Activity: The expected output is a verbatim reprint of the lines from the beginning of the data that follows through the line that contains "Username (54, 290)".

******

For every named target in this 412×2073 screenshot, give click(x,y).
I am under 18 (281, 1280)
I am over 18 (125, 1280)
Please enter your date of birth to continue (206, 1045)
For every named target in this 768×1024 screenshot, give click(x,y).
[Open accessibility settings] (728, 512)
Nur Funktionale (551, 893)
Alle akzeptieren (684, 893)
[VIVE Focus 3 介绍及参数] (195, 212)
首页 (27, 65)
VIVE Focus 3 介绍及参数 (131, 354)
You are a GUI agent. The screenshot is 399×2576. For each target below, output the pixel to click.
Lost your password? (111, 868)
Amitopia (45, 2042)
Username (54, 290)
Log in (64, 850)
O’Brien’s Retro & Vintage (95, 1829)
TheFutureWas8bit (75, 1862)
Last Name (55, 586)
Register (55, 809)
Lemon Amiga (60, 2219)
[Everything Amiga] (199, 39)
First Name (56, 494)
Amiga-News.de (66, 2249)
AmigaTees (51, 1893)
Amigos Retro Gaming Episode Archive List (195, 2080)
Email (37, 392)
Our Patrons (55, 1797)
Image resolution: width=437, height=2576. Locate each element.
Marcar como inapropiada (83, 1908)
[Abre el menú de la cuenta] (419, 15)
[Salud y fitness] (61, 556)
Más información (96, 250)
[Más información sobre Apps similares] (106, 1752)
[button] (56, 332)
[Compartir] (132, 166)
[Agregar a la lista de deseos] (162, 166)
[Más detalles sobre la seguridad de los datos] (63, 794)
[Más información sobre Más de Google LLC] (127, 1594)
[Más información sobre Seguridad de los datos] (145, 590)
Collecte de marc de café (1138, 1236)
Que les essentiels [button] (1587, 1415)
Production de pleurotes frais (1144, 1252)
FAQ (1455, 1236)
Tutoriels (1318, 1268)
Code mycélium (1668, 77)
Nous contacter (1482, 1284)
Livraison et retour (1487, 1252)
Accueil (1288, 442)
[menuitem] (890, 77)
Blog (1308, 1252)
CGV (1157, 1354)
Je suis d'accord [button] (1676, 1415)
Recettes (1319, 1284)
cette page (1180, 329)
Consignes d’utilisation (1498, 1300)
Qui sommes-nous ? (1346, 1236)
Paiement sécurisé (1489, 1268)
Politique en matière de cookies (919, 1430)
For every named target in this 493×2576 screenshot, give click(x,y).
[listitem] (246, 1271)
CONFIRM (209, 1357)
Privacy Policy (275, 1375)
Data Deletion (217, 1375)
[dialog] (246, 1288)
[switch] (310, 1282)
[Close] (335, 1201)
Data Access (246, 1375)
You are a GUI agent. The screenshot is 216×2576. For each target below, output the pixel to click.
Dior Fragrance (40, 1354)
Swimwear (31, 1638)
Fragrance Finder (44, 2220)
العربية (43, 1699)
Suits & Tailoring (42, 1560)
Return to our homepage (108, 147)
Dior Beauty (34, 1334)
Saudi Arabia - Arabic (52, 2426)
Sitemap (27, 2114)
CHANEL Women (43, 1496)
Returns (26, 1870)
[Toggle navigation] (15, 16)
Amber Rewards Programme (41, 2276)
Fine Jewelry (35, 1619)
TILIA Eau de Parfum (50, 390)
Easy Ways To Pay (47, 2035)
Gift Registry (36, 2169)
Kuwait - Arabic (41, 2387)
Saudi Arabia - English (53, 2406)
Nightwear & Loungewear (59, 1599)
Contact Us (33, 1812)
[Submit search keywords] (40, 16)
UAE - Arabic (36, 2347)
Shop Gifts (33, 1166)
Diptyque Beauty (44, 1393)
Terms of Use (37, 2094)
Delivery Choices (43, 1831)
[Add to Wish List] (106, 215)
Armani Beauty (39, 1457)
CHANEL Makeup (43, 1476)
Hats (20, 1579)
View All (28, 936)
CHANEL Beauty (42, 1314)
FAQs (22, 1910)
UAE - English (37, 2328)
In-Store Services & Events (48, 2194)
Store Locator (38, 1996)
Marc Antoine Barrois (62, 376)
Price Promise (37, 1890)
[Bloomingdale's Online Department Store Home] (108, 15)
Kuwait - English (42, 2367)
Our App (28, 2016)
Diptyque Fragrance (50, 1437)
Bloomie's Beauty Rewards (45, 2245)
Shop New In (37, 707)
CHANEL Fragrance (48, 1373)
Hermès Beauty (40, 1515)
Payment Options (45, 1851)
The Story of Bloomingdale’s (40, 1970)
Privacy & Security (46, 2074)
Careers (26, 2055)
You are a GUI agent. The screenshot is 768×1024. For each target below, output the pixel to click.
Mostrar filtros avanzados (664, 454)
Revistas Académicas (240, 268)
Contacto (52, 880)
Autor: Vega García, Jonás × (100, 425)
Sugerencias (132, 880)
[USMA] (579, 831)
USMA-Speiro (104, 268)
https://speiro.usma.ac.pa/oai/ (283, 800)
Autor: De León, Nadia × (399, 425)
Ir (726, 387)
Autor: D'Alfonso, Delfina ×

******

Expected output:
For every named target in this 412×2073 screenshot, give click(x,y).
I am under 18 (281, 1280)
I am over 18 (125, 1280)
Please enter your date of birth to continue (206, 1045)
For every named target in this 768×1024 screenshot, give click(x,y).
[Open accessibility settings] (728, 512)
Nur Funktionale (551, 893)
Alle akzeptieren (684, 893)
[VIVE Focus 3 介绍及参数] (195, 212)
首页 (27, 65)
VIVE Focus 3 介绍及参数 (131, 354)
You are a GUI agent. The screenshot is 399×2576. For each target below, output the pixel to click.
Lost your password? (111, 868)
Amitopia (45, 2042)
Username (54, 290)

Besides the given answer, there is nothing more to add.